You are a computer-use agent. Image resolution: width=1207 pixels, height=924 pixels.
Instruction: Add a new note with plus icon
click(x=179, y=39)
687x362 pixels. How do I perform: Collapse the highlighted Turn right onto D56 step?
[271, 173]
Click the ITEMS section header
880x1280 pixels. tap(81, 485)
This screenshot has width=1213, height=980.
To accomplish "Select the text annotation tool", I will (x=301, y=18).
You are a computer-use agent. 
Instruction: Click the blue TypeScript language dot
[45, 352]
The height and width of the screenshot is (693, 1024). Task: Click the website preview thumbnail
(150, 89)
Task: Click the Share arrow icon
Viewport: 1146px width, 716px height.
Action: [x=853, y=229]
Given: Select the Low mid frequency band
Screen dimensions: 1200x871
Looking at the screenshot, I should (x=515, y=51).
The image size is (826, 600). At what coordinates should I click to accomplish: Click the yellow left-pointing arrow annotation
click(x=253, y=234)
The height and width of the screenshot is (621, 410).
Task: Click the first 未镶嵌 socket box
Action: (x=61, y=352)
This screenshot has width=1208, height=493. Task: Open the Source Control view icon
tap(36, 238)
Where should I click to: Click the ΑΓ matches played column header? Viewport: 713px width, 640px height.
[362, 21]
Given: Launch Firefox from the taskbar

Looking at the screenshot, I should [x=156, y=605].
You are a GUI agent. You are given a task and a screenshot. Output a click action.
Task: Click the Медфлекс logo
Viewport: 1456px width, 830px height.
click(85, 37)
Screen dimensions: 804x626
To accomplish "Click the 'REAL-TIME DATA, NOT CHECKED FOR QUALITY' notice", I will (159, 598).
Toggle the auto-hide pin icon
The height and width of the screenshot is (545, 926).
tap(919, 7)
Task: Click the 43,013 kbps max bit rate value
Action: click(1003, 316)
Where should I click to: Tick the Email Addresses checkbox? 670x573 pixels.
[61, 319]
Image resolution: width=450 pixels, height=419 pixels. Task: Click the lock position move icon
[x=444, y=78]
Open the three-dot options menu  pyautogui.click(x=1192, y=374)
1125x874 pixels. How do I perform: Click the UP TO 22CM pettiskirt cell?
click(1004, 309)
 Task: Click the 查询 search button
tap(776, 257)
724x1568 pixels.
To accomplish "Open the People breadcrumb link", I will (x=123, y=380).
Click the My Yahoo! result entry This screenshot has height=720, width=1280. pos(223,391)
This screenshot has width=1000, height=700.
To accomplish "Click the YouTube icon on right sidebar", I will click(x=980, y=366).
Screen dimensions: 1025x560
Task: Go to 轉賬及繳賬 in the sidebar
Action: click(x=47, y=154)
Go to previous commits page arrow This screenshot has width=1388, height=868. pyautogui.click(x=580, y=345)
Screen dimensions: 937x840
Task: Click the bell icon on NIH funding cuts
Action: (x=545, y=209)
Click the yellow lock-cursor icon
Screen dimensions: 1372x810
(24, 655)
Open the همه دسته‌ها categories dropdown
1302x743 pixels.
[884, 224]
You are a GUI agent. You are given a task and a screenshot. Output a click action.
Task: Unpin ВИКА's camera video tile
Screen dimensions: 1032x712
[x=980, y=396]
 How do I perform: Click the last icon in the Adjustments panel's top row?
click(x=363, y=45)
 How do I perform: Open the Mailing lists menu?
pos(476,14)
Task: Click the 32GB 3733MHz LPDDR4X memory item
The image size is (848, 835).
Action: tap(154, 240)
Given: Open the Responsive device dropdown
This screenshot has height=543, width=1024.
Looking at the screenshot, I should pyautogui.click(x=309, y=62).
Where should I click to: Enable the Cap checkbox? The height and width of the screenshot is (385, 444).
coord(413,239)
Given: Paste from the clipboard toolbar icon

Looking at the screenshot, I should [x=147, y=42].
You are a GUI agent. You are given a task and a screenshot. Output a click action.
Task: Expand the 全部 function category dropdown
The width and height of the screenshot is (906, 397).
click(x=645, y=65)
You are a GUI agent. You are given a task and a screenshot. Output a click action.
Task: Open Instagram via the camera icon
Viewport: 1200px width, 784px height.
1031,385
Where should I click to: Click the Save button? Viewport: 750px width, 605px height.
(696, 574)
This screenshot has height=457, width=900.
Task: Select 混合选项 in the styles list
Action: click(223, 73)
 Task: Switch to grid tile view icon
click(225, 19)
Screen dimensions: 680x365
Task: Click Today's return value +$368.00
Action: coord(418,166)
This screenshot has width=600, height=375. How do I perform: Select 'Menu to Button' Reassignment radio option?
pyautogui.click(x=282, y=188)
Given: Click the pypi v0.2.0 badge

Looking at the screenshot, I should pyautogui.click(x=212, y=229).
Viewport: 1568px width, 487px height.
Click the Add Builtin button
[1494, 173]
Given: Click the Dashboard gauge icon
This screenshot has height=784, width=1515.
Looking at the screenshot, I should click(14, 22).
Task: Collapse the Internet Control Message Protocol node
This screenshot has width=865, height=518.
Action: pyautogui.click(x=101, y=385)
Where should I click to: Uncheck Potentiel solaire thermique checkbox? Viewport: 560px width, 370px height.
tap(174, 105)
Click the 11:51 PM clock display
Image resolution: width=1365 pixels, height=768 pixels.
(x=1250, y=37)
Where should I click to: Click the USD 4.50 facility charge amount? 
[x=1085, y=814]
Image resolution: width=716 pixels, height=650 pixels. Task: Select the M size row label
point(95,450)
============================================================
TASK DETAILS - Every one of the entries must be printed exactly.

EXERCISE OUTPUT -
You are a computer-use agent. Image resolution: width=1207 pixels, height=924 pixels.
Instruction: Add a new note with plus icon
click(x=179, y=39)
687x362 pixels. How do I perform: Collapse the highlighted Turn right onto D56 step?
[271, 173]
Click the ITEMS section header
880x1280 pixels. tap(81, 485)
This screenshot has width=1213, height=980.
To accomplish "Select the text annotation tool", I will (x=301, y=18).
You are a computer-use agent. 
Instruction: Click the blue TypeScript language dot
[45, 352]
The height and width of the screenshot is (693, 1024). Task: Click the website preview thumbnail
(150, 89)
Task: Click the Share arrow icon
Viewport: 1146px width, 716px height.
Action: [x=853, y=229]
Given: Select the Low mid frequency band
Screen dimensions: 1200x871
Looking at the screenshot, I should (x=515, y=51).
The image size is (826, 600). At what coordinates should I click to accomplish: Click the yellow left-pointing arrow annotation
click(x=253, y=234)
The height and width of the screenshot is (621, 410).
Task: Click the first 未镶嵌 socket box
Action: (x=61, y=352)
This screenshot has width=1208, height=493. Task: Open the Source Control view icon
tap(36, 238)
Where should I click to: Click the ΑΓ matches played column header? Viewport: 713px width, 640px height.
[362, 21]
Given: Launch Firefox from the taskbar

Looking at the screenshot, I should [x=156, y=605].
You are a GUI agent. You are given a task and a screenshot. Output a click action.
Task: Click the Медфлекс logo
Viewport: 1456px width, 830px height.
click(85, 37)
Screen dimensions: 804x626
To accomplish "Click the 'REAL-TIME DATA, NOT CHECKED FOR QUALITY' notice", I will (159, 598).
Toggle the auto-hide pin icon
The height and width of the screenshot is (545, 926).
tap(919, 7)
Task: Click the 43,013 kbps max bit rate value
Action: click(1003, 316)
Where should I click to: Tick the Email Addresses checkbox? 670x573 pixels.
[61, 319]
Image resolution: width=450 pixels, height=419 pixels. Task: Click the lock position move icon
[x=444, y=78]
Open the three-dot options menu  pyautogui.click(x=1192, y=374)
1125x874 pixels. How do I perform: Click the UP TO 22CM pettiskirt cell?
click(1004, 309)
 Task: Click the 查询 search button
tap(776, 257)
724x1568 pixels.
To accomplish "Open the People breadcrumb link", I will (x=123, y=380).
Click the My Yahoo! result entry This screenshot has height=720, width=1280. pos(223,391)
This screenshot has width=1000, height=700.
To accomplish "Click the YouTube icon on right sidebar", I will click(x=980, y=366).
Screen dimensions: 1025x560
Task: Go to 轉賬及繳賬 in the sidebar
Action: click(x=47, y=154)
Go to previous commits page arrow This screenshot has width=1388, height=868. pyautogui.click(x=580, y=345)
Screen dimensions: 937x840
Task: Click the bell icon on NIH funding cuts
Action: (x=545, y=209)
Click the yellow lock-cursor icon
Screen dimensions: 1372x810
(24, 655)
Open the همه دسته‌ها categories dropdown
1302x743 pixels.
[884, 224]
You are a GUI agent. You are given a task and a screenshot. Output a click action.
Task: Unpin ВИКА's camera video tile
Screen dimensions: 1032x712
[x=980, y=396]
 How do I perform: Click the last icon in the Adjustments panel's top row?
click(x=363, y=45)
 How do I perform: Open the Mailing lists menu?
pos(476,14)
Task: Click the 32GB 3733MHz LPDDR4X memory item
The image size is (848, 835).
Action: tap(154, 240)
Given: Open the Responsive device dropdown
This screenshot has height=543, width=1024.
Looking at the screenshot, I should pyautogui.click(x=309, y=62).
Where should I click to: Enable the Cap checkbox? The height and width of the screenshot is (385, 444).
coord(413,239)
Given: Paste from the clipboard toolbar icon

Looking at the screenshot, I should [x=147, y=42].
You are a GUI agent. You are given a task and a screenshot. Output a click action.
Task: Expand the 全部 function category dropdown
The width and height of the screenshot is (906, 397).
click(x=645, y=65)
You are a GUI agent. You are given a task and a screenshot. Output a click action.
Task: Open Instagram via the camera icon
Viewport: 1200px width, 784px height.
1031,385
Where should I click to: Click the Save button? Viewport: 750px width, 605px height.
(696, 574)
This screenshot has height=457, width=900.
Task: Select 混合选项 in the styles list
Action: click(223, 73)
 Task: Switch to grid tile view icon
click(225, 19)
Screen dimensions: 680x365
Task: Click Today's return value +$368.00
Action: coord(418,166)
This screenshot has width=600, height=375. How do I perform: Select 'Menu to Button' Reassignment radio option?
pyautogui.click(x=282, y=188)
Given: Click the pypi v0.2.0 badge

Looking at the screenshot, I should pyautogui.click(x=212, y=229).
Viewport: 1568px width, 487px height.
Click the Add Builtin button
[1494, 173]
Given: Click the Dashboard gauge icon
This screenshot has height=784, width=1515.
Looking at the screenshot, I should click(14, 22).
Task: Collapse the Internet Control Message Protocol node
This screenshot has width=865, height=518.
Action: pyautogui.click(x=101, y=385)
Where should I click to: Uncheck Potentiel solaire thermique checkbox? Viewport: 560px width, 370px height.
tap(174, 105)
Click the 11:51 PM clock display
Image resolution: width=1365 pixels, height=768 pixels.
(x=1250, y=37)
Where should I click to: Click the USD 4.50 facility charge amount? 
[x=1085, y=814]
Image resolution: width=716 pixels, height=650 pixels. Task: Select the M size row label
point(95,450)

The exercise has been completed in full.